Lia mendampingi Risa ke ruang rapat kecil yang terhubung langsung dengan ruangan Manajer Risa. Di sana, Candra dan dua anggota tim Pengembangan Bisnis sudah duduk tegang mengelilingi meja, dengan tumpukan berkas dan slide presentasi menyala di layar proyektor.

​Risa masuk, dan semua yang ada di ruangan itu serentak berdiri memberikan salam. Mau bagaimana pun, Risa memang selalu dihargai di kantornya. Ia bahkan menjadi idola dari beberapa divisi yang mengagumi kepintaran dan kecerdikan Risa dalam hal proyek yang dia kerjakan.

​Sebuah pengakuan dan kehormatan yang terasa tidak berguna di mata Damian, suaminya, yang selalu memandang Risa sebelah mata.

​Risa menganggukkan kepala singkat, lalu dia duduk di kepala meja. Dalam sekejap, topeng profesionalnya yang sempurna kembali terpasang, mengubur segala sisa kelelahan dan rasa sakit.

​Namun, banyak orang yang menyadari wajah Manajer mereka saat ini kelihatan pucat dari biasanya. Setelah Risa duduk, semuanya langsung duduk, dan suasana kembali tegang. Dua pasangan suami istri ini memang mempunyai aura dingin yang cukup kuat dan juga tinggi. Bahkan, semua yang ada di ruangan ini juga terlihat tegang; mereka akui tidak pernah melihat sisi lunak dari manajernya ini.

​"Baik, kita mulai," ujar Risa, suaranya tegas tanpa cela. Ia langsung ke inti, tidak membuang waktu. "Proyek Gamma adalah tender kunci triwulan ini. Kita tidak boleh gagal. Candra, tunjukkan revisi akhir yang diminta Tuan Hartono."

​Candra, yang tampak sedikit gentar, segera mengambil kendali. "Revisi Tuan Hartono berkaitan dengan skema investasi jangka menengah, Manajer Risa. Kami sudah melakukan penyesuaian untuk meminimalisir risiko 0,5% lebih lanjut, seperti yang beliau minta."

Risa menyimak, matanya yang tajam menelusuri setiap angka di layar besar yang ada di depan. Baginya, angka dan strategi bisnis adalah medan perang di mana ia bisa membuktikan nilainya, dan yang terpenting, membayar hutang budinya.

​Balas budi pada Kakek Wijaya. Janji itu selalu menjadi penopangnya, bahkan ketika tubuhnya sendiri mulai menolak.

​Ia tahu, jika tender ini berhasil dan hampir semua proyek yang ditanganinya selalu berhasil Damian akan menggunakannya sebagai alasan untuk menuntut lebih. Damian akan melihat keberhasilan ini bukan sebagai bukti dedikasi Risa, melainkan sebagai bukti bahwa Risa "cukup cerdik" untuk melipatgandakan harta yang diincarnya.
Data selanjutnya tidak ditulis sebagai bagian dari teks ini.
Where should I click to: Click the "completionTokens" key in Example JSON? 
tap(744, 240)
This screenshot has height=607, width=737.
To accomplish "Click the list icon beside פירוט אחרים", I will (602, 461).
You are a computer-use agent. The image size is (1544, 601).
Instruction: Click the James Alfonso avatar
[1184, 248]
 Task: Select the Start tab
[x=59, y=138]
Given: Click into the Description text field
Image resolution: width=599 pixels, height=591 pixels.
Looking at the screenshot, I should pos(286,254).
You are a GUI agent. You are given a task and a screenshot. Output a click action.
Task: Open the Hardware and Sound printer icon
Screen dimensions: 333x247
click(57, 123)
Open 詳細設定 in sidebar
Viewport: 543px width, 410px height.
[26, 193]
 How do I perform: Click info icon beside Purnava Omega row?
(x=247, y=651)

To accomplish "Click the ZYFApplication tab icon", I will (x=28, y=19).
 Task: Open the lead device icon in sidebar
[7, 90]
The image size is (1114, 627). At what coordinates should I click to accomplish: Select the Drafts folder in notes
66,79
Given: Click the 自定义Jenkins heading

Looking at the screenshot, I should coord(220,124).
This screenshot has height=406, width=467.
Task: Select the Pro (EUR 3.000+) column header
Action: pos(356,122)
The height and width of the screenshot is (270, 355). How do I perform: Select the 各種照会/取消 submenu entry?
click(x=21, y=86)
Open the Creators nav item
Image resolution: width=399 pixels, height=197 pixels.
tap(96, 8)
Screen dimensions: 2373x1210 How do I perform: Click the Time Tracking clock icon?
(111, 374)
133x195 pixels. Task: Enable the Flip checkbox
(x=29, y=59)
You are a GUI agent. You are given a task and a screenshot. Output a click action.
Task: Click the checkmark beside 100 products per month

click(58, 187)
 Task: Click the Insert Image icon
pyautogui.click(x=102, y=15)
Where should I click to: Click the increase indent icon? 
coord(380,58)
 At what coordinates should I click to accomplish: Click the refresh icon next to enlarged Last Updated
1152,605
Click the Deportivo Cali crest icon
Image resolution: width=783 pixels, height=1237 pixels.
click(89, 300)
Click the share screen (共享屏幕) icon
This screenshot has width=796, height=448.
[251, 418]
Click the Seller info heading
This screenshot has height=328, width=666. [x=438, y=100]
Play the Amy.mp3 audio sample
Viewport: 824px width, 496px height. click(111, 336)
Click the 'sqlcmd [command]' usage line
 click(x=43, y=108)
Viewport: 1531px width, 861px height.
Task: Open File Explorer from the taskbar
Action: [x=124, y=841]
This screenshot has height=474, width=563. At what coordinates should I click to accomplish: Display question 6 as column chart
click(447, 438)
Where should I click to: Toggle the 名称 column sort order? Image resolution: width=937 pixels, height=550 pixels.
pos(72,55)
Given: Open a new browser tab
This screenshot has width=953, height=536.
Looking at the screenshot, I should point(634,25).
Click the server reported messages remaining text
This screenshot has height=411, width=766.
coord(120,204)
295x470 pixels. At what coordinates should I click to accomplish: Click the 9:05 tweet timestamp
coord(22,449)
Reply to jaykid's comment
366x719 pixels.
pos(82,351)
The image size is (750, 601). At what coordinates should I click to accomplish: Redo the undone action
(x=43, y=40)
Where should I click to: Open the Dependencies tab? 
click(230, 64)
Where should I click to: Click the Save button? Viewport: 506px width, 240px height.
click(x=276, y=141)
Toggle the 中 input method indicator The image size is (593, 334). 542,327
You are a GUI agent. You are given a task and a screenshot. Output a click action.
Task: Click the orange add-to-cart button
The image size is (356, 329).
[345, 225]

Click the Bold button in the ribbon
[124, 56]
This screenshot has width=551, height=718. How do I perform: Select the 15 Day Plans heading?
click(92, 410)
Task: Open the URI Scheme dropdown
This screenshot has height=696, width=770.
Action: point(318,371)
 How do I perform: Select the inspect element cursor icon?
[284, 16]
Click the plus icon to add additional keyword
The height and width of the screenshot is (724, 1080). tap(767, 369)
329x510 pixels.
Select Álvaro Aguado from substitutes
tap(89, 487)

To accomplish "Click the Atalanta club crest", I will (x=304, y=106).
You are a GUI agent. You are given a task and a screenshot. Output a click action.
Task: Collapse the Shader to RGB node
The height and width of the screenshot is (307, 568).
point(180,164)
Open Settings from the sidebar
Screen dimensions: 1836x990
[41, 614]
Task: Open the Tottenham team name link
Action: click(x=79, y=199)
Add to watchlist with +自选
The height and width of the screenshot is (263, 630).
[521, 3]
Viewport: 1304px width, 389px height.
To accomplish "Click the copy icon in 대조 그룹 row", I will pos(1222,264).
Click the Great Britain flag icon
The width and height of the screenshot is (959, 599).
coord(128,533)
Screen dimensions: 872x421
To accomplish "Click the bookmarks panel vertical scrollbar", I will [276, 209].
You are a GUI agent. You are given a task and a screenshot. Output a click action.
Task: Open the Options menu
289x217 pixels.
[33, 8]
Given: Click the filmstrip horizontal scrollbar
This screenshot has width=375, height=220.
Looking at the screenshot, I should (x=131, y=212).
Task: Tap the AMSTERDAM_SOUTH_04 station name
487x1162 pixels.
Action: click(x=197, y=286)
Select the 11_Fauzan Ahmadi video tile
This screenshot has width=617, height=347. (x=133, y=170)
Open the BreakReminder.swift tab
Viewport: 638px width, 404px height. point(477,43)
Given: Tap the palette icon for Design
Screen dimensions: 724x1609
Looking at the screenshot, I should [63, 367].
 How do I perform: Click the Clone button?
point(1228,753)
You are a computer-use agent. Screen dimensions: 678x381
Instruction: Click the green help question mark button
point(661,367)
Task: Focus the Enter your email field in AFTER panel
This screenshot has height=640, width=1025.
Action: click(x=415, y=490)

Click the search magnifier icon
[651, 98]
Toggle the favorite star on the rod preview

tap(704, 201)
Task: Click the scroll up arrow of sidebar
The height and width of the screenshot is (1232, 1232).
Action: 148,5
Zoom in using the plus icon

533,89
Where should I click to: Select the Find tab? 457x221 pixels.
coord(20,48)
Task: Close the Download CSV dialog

​Ini adalah ironi yang memuakkan: semakin ia membuktikan diri, semakin kuat suaminya percaya pada kesalahpahaman itu.

​Risa tiba-tiba merasakan denyutan tajam di perutnya. Rasa sakit yang beberapa hari ini semakin sering datang. Risa memejamkan mata sebentar berharap rasa itu segera hilang. Ia dengan cepat menyesap air putih di depannya. Tangannya yang memegang gelas sedikit gemetar, tapi ia berhasil menyembunyikannya dari tatapan timnya yang fokus ke layar.

​"Skema risiko sudah baik," potong Risa, menarik perhatian tim kembali. "Tapi tambahkan klausul fleksibilitas aset likuid di poin delapan. Saya ingin kita siap jika ada perubahan nilai pasar yang mendadak."

​Candra segera mencatat. Semua tim tahu, insting bisnis Manajer Risa nyaris tanpa cela. Mereka menghormatinya. Ia adalah pahlawan tanpa tanda jasa bagi perusahaan yang dipimpin oleh suaminya sendiri.

​Risa sadar, ia harus berhasil di sini. Bukan hanya karena harga dirinya, tapi karena jika Wijaya Group terpuruk, semua yang diperjuangkan Kakeknya akan hilang. Ini adalah wasiat tak tertulis yang mengikatnya selama lima tahun terakhir.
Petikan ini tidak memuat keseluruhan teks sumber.